En effet, les patients en souffrance n’ont pas encore le recul nécessaire pour intégrer que l’on veut leur tendre la main. La maladie de l’addiction les met dans un état d’esprit qui ne leur appartient pas, en leur prêtant des idées souvent très éloignées de la réalité telles que : « moi je suis spécial.e, je suis un cas désespéré, je ne m’en sortirai jamais » ou « personne ne me comprend, les médecins ne savent pas, je ne peux pas arrêter, je ne peux pas vivre sans mon produit ».

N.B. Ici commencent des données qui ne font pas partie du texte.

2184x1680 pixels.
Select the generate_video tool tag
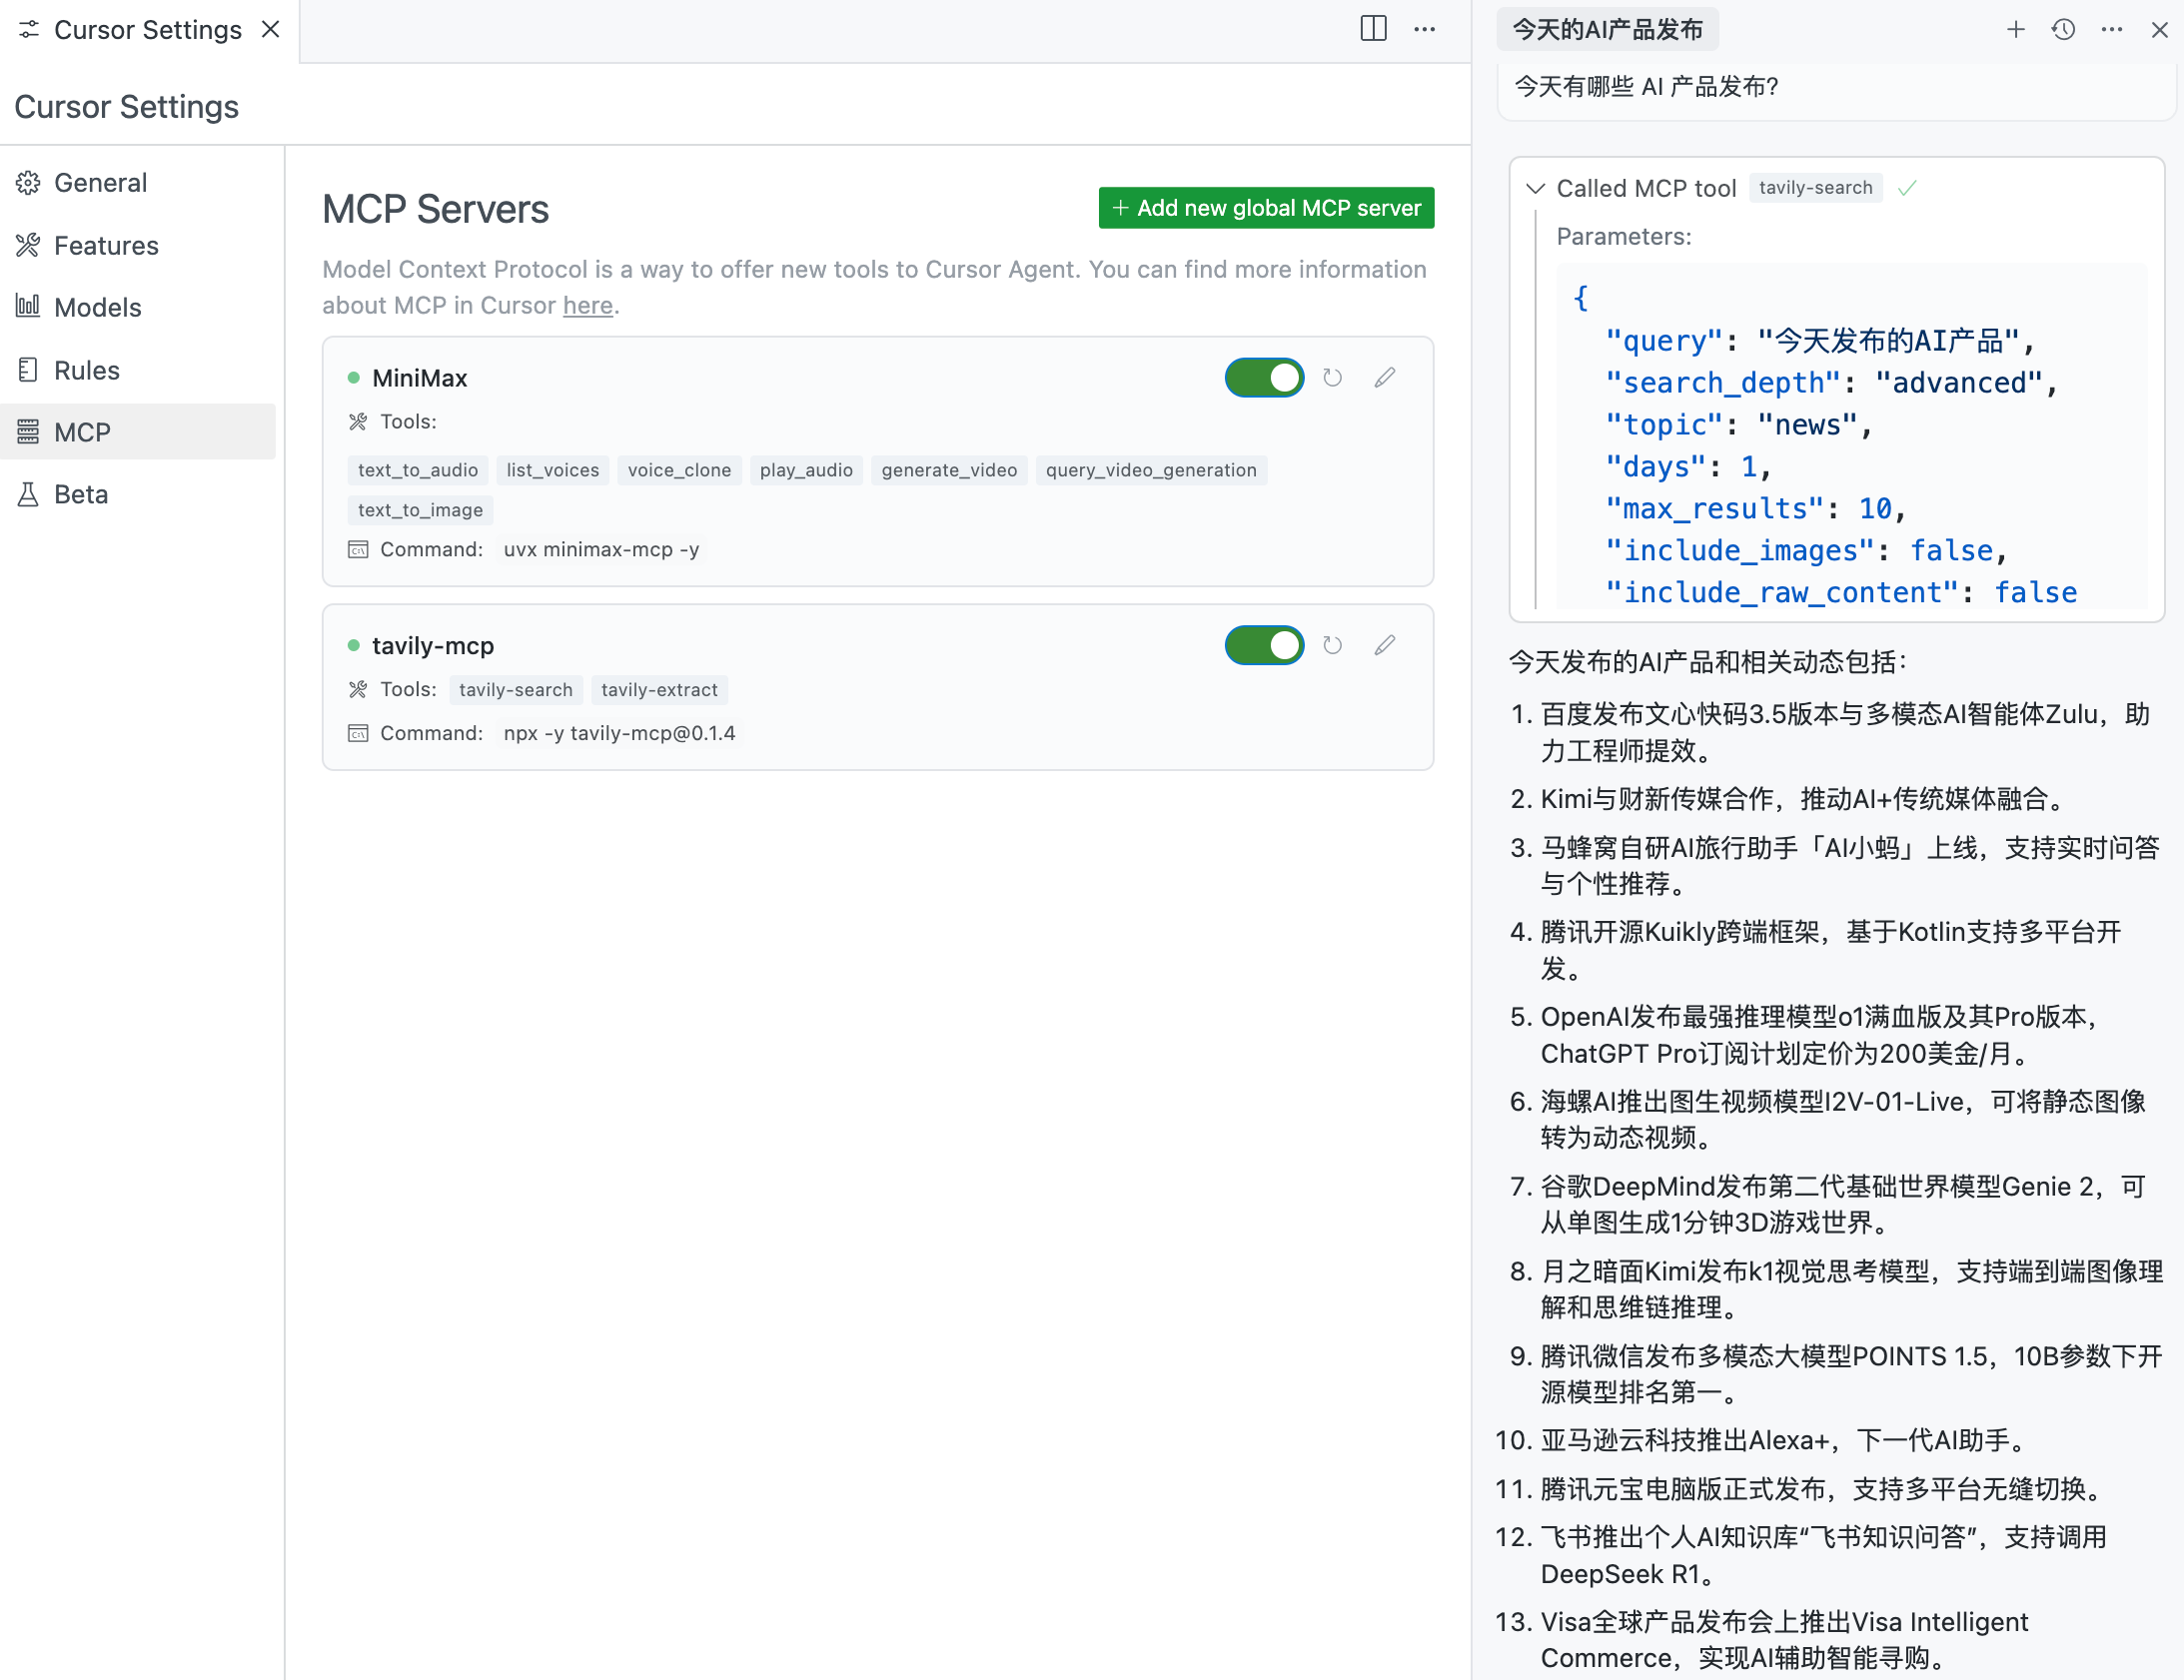[948, 470]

Mais l’expérience de l’addiction, que le patient expert a vécue, au quotidien, et donc de l’intérieur, lui fait garder l’autre pied du côté des patients. Il a eu ces mêmes idées, et il sait combien elles sont illusoires. Et il s’agit là d’un savoir expérientiel, que les médecins, même avec toute la volonté du monde, ne peuvent acquérir par l’étude. C’est ce savoir intangible, de l’ordre du souvenir, de l’impression corporelle, du marquage de l’esprit au fer rouge, que le patient expert est capable de retrouver.
Fort du recul que lui offrent les années d’abstinence et de travail sur soi, il peut désormais mettre cette expérience au service du patient qui, aveuglé par le stade encore trop jeune de son rétablissement, ne peut concevoir certaines idées.
Le patient expert est donc pour les patients l’incarnation de ce que les médecins ne peuvent que leur dire avec des mots : le patient expert le leur montre.
Une maladie du lien qui se soigne par le lien
Il est également un aspect moins mesurable qu’est la communication silencieuse entre deux personnes ayant souffert du même mal. Les réunir déclenche cette empathie qui les tire mutuellement vers le haut, sur le modèle des groupes d’entraide, initiés aux Etats-Unis. C’est ainsi que les patients se sont vus davantage impliqués dans les processus de soins et de prise de décision, améliorant considérablement les résultats thérapeutiques.
Et ce système a vu les résultats positifs s’inscrire dans les deux sens, puisque le patient expert lui-même bénéficie de cette relation, et de ce service rendu au monde médical en addictologie. Poser un sens sur la souffrance qu’il a endurée représente ainsi un outil supplémentaire dans son propre rétablissement. Car tendre la main aux patients aide l’addict rétabli à maintenir une estime de lui-même, mais également à garder son esprit tourné vers la vie.
L’addiction est une maladie de l’isolement, qui se soigne par le lien. Tisser ainsi des connexions, et aider les autres à les tisser ensemble, fait donc partie intégrante du retour à la vie que représente le rétablissement d’une addiction, et dont le patient expert jouit au même titre que son patient. Car se sentir utile dans la société est le premier pas vers une bonne estime de soi, qui rendra le produit caduque et inutile, puisqu’il en était le substitut.
C’est ainsi qu’aujourd’hui, les patients experts en addictologie jouent un rôle de plus en plus reconnu et valorisé dans la lutte contre les addictions. Leur expertise, sous forme de savoir expérientiel, est utilisée dans la formation des professionnels de la santé, la sensibilisation du public, l’élaboration de lignes directrices de bonnes pratiques et la promotion de l’empowerment des patients. Leur expérience personnelle et leur engagement contribuent à réduire la stigmatisation associée aux addictions et à améliorer les soins et le soutien offerts aux personnes confrontées à ces problématiques.